(Stored records)
--- --- ---

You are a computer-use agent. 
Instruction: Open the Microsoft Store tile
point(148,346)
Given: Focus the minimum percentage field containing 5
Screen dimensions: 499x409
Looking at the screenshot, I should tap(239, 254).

--- --- ---

Put every line of the material above into a JSON list of strings, one string per line, and skip any blank lines.

| WRITTEN SOLUTION |
[
  "You are a computer-use agent. ",
  "Instruction: Open the Microsoft Store tile",
  "point(148,346)",
  "Given: Focus the minimum percentage field containing 5",
  "Screen dimensions: 499x409",
  "Looking at the screenshot, I should tap(239, 254)."
]